DIRECTIONS> Reproduce the records starting at the line that contains "Where should I click to: Point to the Enrichment" and ending at the line that contains "coord(166,437)", changing "oval" to "shape" and leaving everything else unchanged.

(Item position records)
==*==
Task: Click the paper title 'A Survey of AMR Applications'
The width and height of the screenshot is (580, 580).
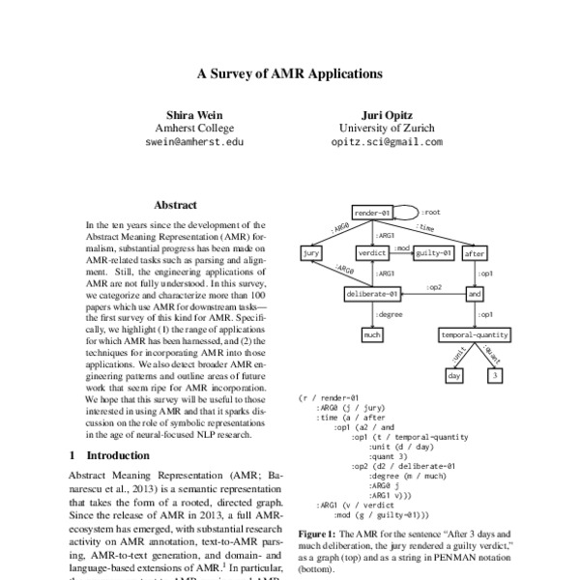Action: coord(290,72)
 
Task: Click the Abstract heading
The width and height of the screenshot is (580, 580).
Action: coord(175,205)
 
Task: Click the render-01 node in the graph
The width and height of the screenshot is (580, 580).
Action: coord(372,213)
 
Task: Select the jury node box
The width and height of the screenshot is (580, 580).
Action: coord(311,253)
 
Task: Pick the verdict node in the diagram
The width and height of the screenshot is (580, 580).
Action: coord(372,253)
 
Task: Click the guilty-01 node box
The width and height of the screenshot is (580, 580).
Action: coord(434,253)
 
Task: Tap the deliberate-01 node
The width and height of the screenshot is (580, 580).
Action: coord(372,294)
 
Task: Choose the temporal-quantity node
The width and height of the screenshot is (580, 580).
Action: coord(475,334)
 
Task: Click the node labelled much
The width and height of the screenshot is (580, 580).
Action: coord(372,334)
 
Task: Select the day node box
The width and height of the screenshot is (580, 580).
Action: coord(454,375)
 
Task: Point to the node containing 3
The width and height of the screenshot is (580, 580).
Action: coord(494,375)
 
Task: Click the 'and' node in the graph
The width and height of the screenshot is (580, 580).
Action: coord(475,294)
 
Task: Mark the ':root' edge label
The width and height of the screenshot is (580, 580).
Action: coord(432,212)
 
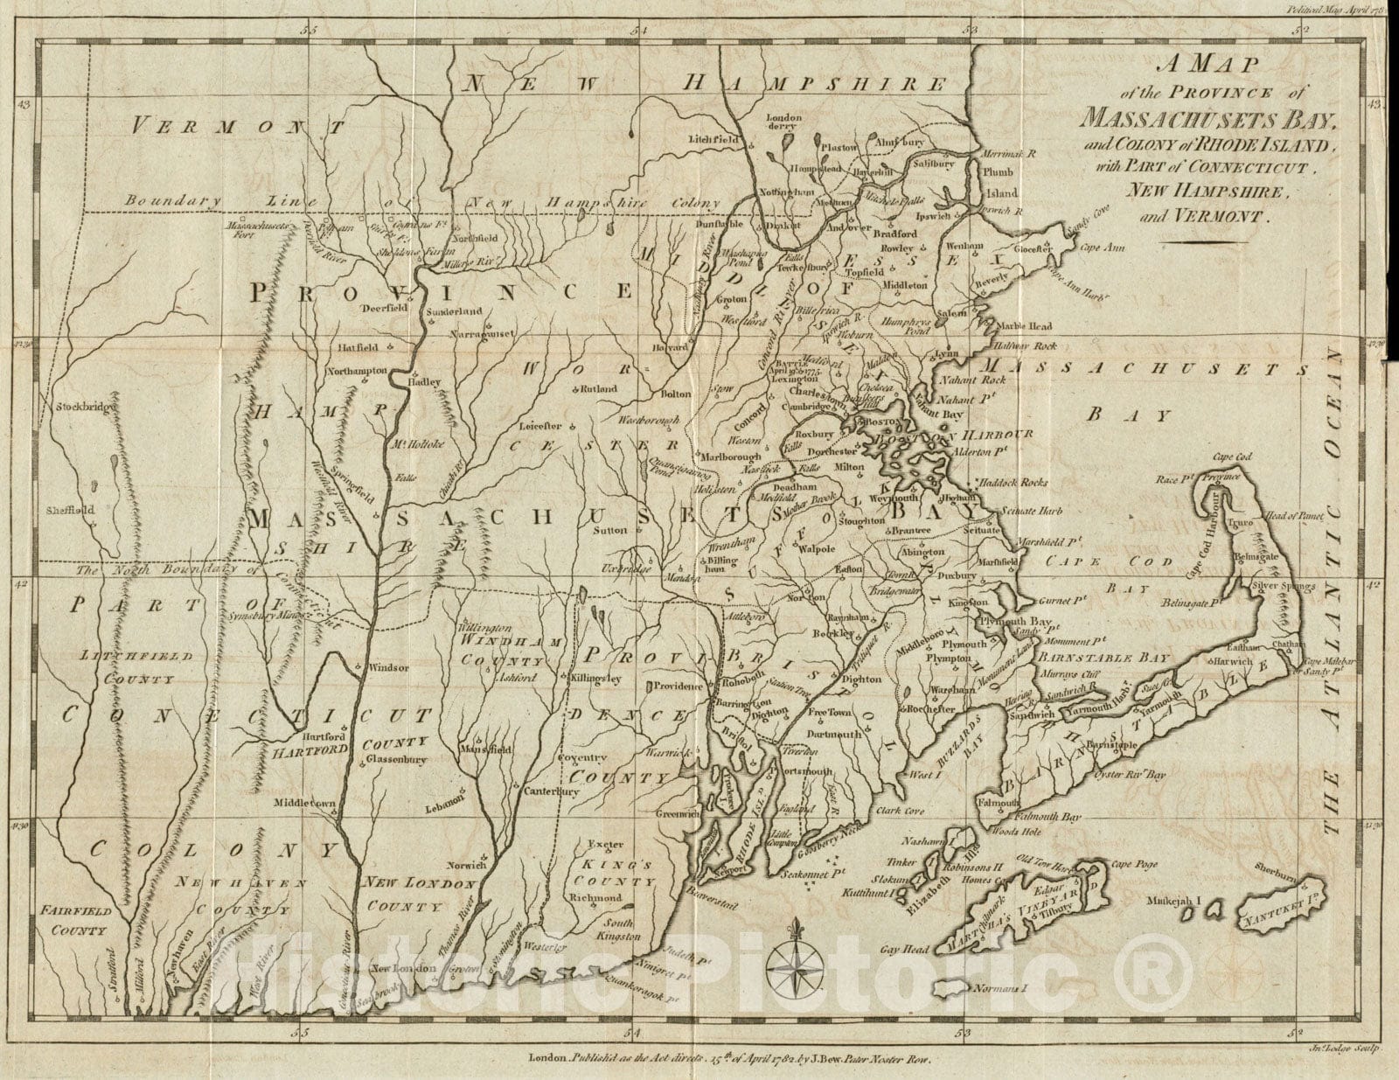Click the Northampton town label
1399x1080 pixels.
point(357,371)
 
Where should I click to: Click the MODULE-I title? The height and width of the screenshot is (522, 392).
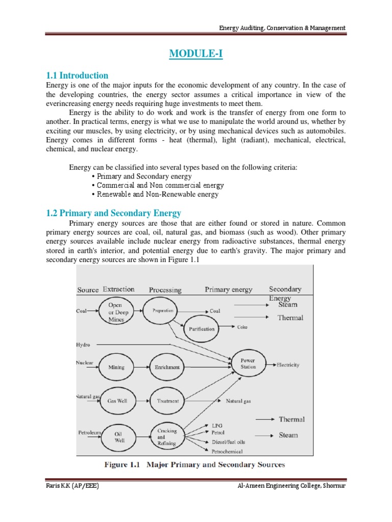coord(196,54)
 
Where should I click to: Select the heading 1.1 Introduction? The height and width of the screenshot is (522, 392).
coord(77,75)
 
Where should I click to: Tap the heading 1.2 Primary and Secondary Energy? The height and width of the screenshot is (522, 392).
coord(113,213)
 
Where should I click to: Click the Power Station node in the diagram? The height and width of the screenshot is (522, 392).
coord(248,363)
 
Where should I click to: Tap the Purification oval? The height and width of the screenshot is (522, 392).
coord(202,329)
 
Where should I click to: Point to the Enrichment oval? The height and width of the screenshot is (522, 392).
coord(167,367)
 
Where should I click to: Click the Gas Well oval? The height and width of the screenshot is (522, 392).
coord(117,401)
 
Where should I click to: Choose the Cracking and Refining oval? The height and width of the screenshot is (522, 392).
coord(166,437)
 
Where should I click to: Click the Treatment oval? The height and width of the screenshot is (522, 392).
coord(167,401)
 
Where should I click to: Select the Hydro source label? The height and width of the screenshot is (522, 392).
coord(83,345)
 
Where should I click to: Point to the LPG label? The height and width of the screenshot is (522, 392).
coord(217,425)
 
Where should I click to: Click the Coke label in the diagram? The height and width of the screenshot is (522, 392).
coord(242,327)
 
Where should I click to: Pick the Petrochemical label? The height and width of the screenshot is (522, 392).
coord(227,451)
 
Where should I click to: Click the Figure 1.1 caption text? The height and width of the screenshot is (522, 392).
==*==
RESULT FOR THIS EXERCISE>
Where should I click to: Point to the Enrichment shape? The height and width of the screenshot is (522, 392).
coord(167,367)
 
Where should I click to: Click the Gas Well shape? The height and width of the screenshot is (522, 392).
coord(117,401)
 
Where should I click to: Choose the Cracking and Refining shape? The height and width of the screenshot is (522, 392).
coord(166,437)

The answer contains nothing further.